A transição energética demanda um equilíbrio cuidadoso com os aspectos alimentar e ambiental. O Brasil, líder em biocombustíveis e com uma entre as matrizes mais limpas e renováveis do planeta, tem 50% da oferta primária de energia gerada a partir de fontes renováveis, e ao considerarmos apenas a matriz de produção de eletricidade o índice de fontes renováveis sobe para 85% – os dados são da Empresa de Pesquisa Energética (EPE) e Agência Nacional de Energia Elétrica (Aneel). Comparando o Brasil com países desenvolvidos, onde a geração de eletricidade é majoritariamente proveniente de fontes fósseis e finitas, nossa posição privilegiada não desperta apenas admiração. Alguns fatores na ordem da vitrine global são abundantes no Brasil, entre eles os recursos minerais e a capacidade de produção de alimentos e de energia sustentável. Nesse ponto, os biocombustíveis assumem o protagonismo para o País e naturalmente a necessidade de enfrentarmos barreiras temáticas levantadas por blocos econômicos desenvolvidos, mas com menor competitividade agrícola.

Ao endereçarmos a necessidade de reduzir as emissões de gases de efeito estufa na mobilidade, o Brasil é o único país, atualmente, em condições de oferecer a maior gama de alternativas tecnológicas apoiadas na diversidade dos bioenergéticos. Todas as rotas tecnológicas são parte da solução para a descarbonização na mobilidade e temos nos biocombustíveis a maior vantagem competitiva e oportunidades socioeconômicas.

Biodiesel, biogás, biometano, etanol e o enorme potencial para HVO, hidrogênio verde e SAF (sustainable aviation fuel) fazem do Brasil um país estratégico para o atendimento das demandas globais e metas setoriais de descarbonização, sem deixar de lado a eletrificação, híbrida ou pura, gerada a partir de fontes limpas e renováveis. Qual outro país com dimensões continentais, bom mercado consumidor e localização estratégica pode apresentar tal cenário?

O biocombustível é derivado da biomassa recente (não fóssil), sendo matéria orgânica utilizada para produção de energia.

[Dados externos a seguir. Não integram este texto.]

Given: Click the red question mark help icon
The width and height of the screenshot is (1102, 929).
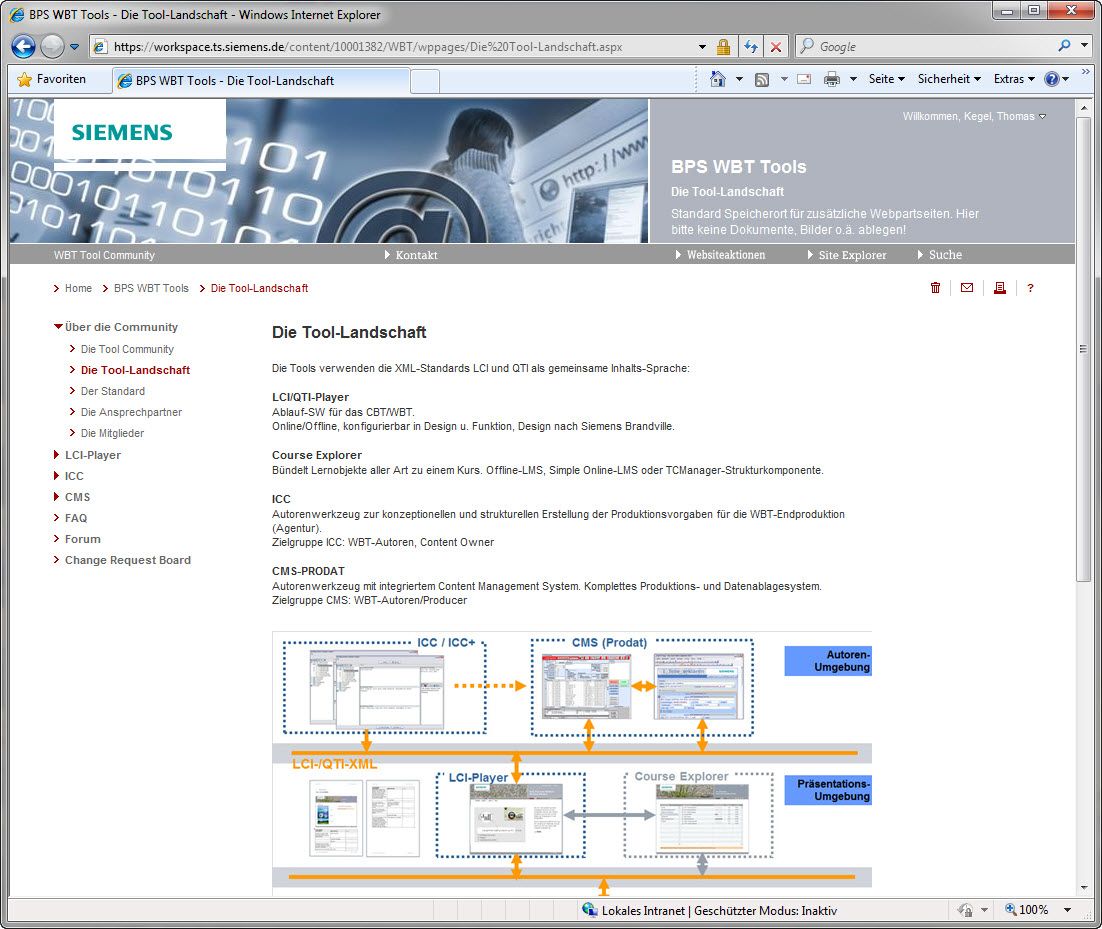Looking at the screenshot, I should [x=1030, y=288].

O etanol é o energético mais limpo disponível para a frota circulante de veículos e até como matéria-prima no processo de produção de outros biocombustíveis. Somos o único país que dominou plenamente o ciclo produtivo da cana-de-açúcar, oferecendo uma solução socioeconômica eficiente para descarbonizar o transporte. Mas a cana-de-açúcar não é a única fonte de produção de etanol. A área utilizada no Brasil para produção de etanol não ultrapassa 1% do território, incluindo as áreas utilizadas para produzir o etanol de milho, que utiliza o milho de segunda safra. Há pesquisas avançadas que indicam a possibilidade de o País dobrar a produção de etanol em uma década sem o correlato aumento da área cultivada. A produção do etanol de primeira e segunda gerações representa o maior exemplo de sucesso em um processo circular de captura de carbono e entrega de energia limpa, e está em desenvolvimento o etanol de terceira geração a partir da biomassa marinha, além de outros processos de produção a partir de culturas regionais – fontes: União da Indústria de Cana-de-Açúcar (Unica), União Nacional da Bioenergia (Udop) e Embrapa.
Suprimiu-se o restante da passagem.